Cloudy with a chance of finding new cures for cancer: CanSAR database adapts weather forecasting computer programs


The world’s largest cancer database, which will use computer programs similar to those that forecast the weather to process millions of experimental results in seconds, has been launched by British scientists. The technological breakthrough has the potential to revolutionise the search for cancer cures.

CanSAR, developed by the Institute of Cancer Research and Cancer Research UK, will handle more data than would be generated by a million years of observations from the Hubble space telescope.

In total, 1.7 billion experimental results will be available, free of charge, to researchers all over the world. The database uses artificial intelligence to help scientists understand work in other fields and also find genes that affect cancer, an expensive and time-consuming process. Research that previously took months could now be done in minutes.

Dr Bissan Al-Lazikani, a member of the CanSAR team, said scientific advancements had created “gold mines” of raw data, but also a problem of information overload.

“The database is capable of extraordinarily complex virtual experiments drawing on information from patients, genetics, chemistry and other laboratory research. It can spot opportunities for future cancer treatments that no human eye could be expected to see.”

CanSAR contains more than eight million experimentally derived measurements, information on nearly a million biologically active chemical compounds, and data from more than 1,000 cancer cell lines. It also holds drug-target information from the human genome and laboratory animals. “We are living in an exciting era where new technologies are allowing us to build huge databases of patient data, gene variations that are related to disease and many more clinical observations,” Dr Al-Lazikani said.

“The problem is, the more of these gold mines of raw material that we have, the more important the following question becomes: how do we bridge the gap from this raw knowledge to drugs for patients?
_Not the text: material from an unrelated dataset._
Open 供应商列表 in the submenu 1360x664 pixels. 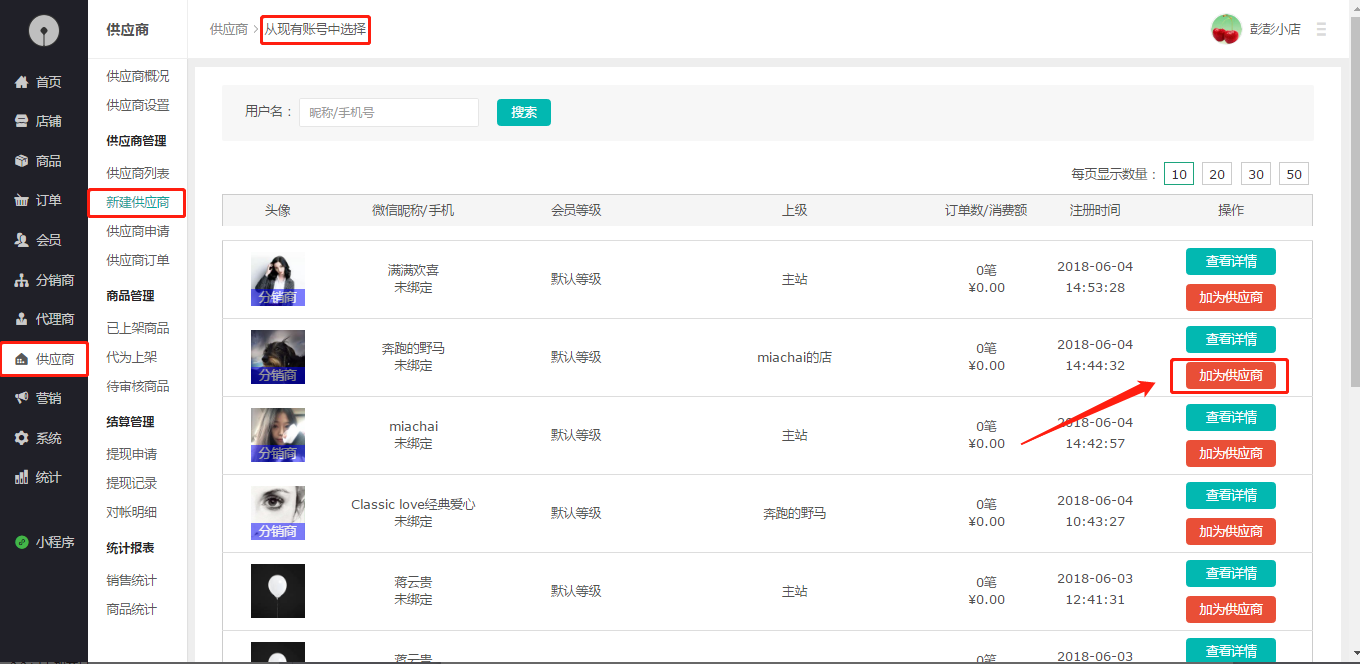click(138, 173)
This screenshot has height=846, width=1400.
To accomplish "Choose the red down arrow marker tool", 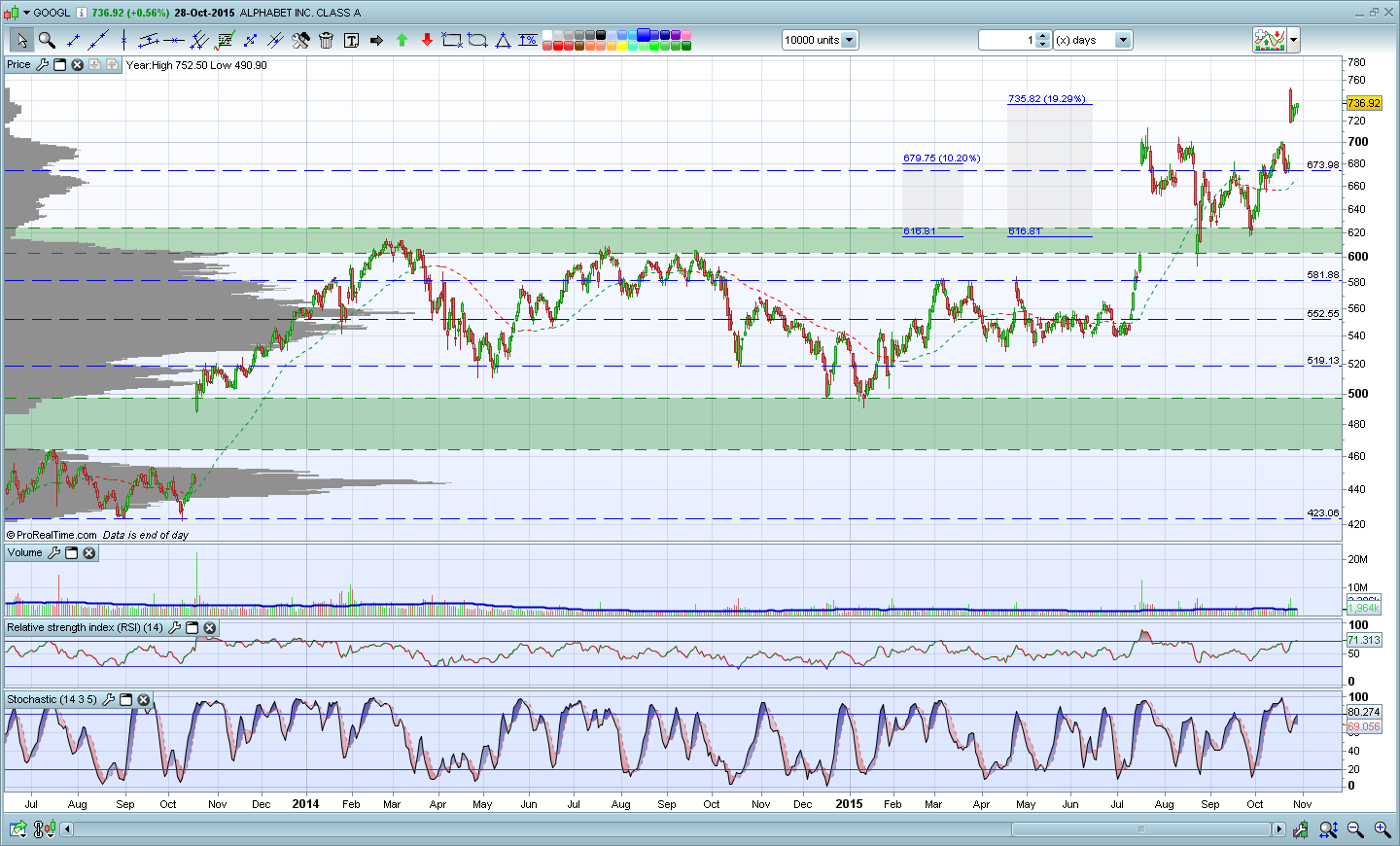I will click(427, 40).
“CanSAR links such raw gold mines of genetic data to a whole raft of independent chemistry, biology, patient data and disease information. It then uses sophisticated computer machinery and artificial intelligence to draw paths of knowledge between them, predict risks and opportunities and make suggestions that can be tested in the lab and take us closer to a drug.”

CanSAR in numbers

The CanSAR database contains data on 1 million biologically active chemical compounds and data from more than 1,000 cancer cell lines. It condenses more data than would be generated by operating the Hubble Space Telescope for a million years.